UK regulators approve £1,000 cream to treat skin condition vitiligo that affects fashion model Winnie Harlow and 500,000 Britons
- NICE have approved ruxolitinib cream which could help vitiligo vanish in months
- The condition causes skin to to be patchy due to a lack of melanin in the body
NHS patients with the patchy skin condition vitiligo could next year access a cream that makes it vanish within months.
UK health regulators have approved the first effective treatment for the disease that causes white areas to develop on the body.
Vitiligo is caused by a lack of melanin, the substance which gives skin its colour, and is often triggered when the immune system wrongly attacks melanin-producing cells. The condition – which affects Victoria’s Secret lingerie model Winnie Harlow – had been considered untreatable, but a medicine normally used to treat cancer has been found to reverse the effects.
The drug, ruxolitinib, is applied as a twice-daily cream and has been shown in studies to return skin colour to its natural pigment in six months.
PATCHES: Model Winnie Harlow developed vitiligo when she was four years old
The condition – which affects Victoria’s Secret lingerie model Winnie Harlow (pictured) – had been considered untreatable, but a medicine normally used to treat cancer has been found to reverse the effects
Available in the US, it has now been deemed safe and effective by the Medicines and Healthcare Products Regulatory Agency, yasmin side effects bleeding the UK’s medical regulator, so it can be offered to vitiligo patients aged over 12.
This means ruxolitinib can now be purchased through a private clinician – but also opens up the possibility of the NHS offering it.
The NHS spending watchdog, the National Institute for Health and Care Excellence (NICE), will meet in January to decide whether the health service will cover the cost of the treatment for the roughly half a million people in the UK living with vitiligo.
Campaigners have urged NICE to fund ruxolitinib, as the cream is prohibitively expensive – a 60g tube, which lasts around two months, costs about £1,000 on a private prescription.
‘This drug is a phenomenal step forwards for vitiligo patients because it’s the first effective treatment,’ says Emma Rush, founder and chief executive of the charity Vitiligo Support UK.
‘It could be life-changing for patients but many won’t be able to afford to pay for it privately, so we hope that NICE will agree to fund it so patients can get it on the NHS.’
Vitiligo usually develops at a young age and can affect any skin tone. Sufferers begin to notice white spots on the body, which can appear anywhere. Some may develop only a few small patches but, for others, they can cover large areas. There are also cases where it can cover the entire body – known as universal vitiligo.
The root cause is not known but it is more likely if there is a family history of the condition or other autoimmune problems.

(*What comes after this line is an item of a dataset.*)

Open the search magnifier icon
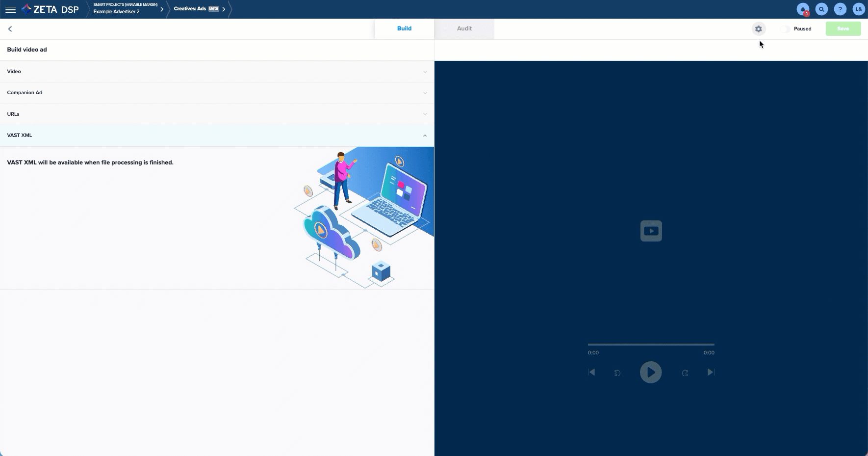 coord(821,9)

Patients often rely on make-up to hide their patches, and many take antidepressants as a result of their condition.
‘People feel incredibly self-conscious about their patches,’ says Ms Rush. ‘They worry that, when they go for a job interview or a first date, others will be put off by how different they look.’

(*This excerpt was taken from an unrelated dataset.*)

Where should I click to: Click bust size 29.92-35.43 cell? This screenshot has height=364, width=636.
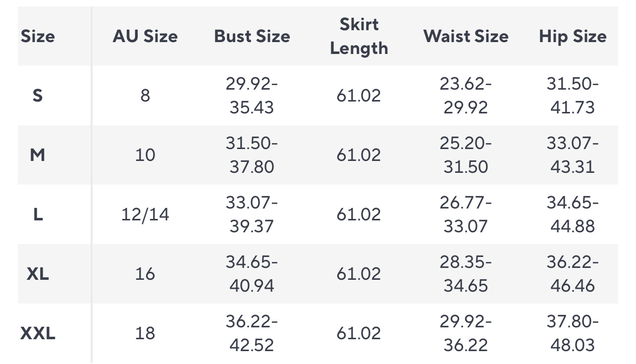[x=252, y=96]
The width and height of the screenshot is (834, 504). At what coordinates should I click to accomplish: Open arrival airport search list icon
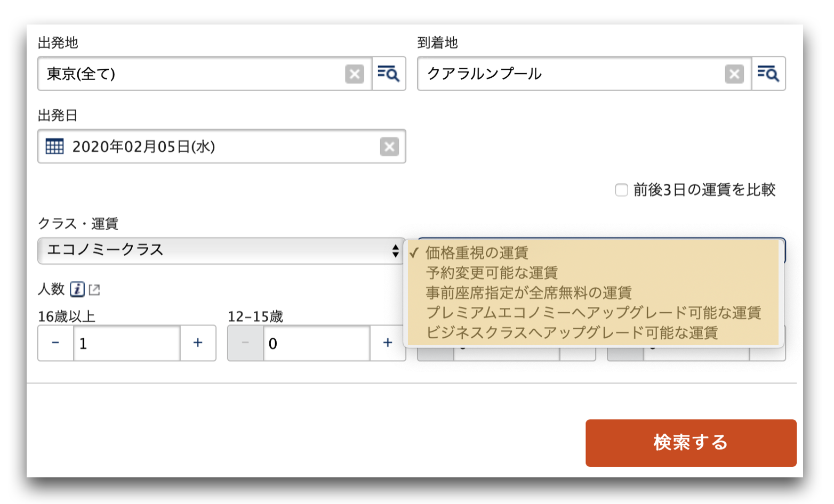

Until now, some steroid creams have restored a small amount of colour to the skin, but experts say they’re not good enough. ‘These creams have been hit-and-miss, and largely ineffective,’ says Dr Viktoria Eleftheriadou, consultant dermatologist at the Walsall Healthcare NHS Trust.
Ruxolitinib was originally designed to treat bone marrow cancer, as it can block the growth of cancer cells in the blood. However, researchers found that when used in a cream it can also suppress the immune system and stop the loss of skin colour caused by vitiligo.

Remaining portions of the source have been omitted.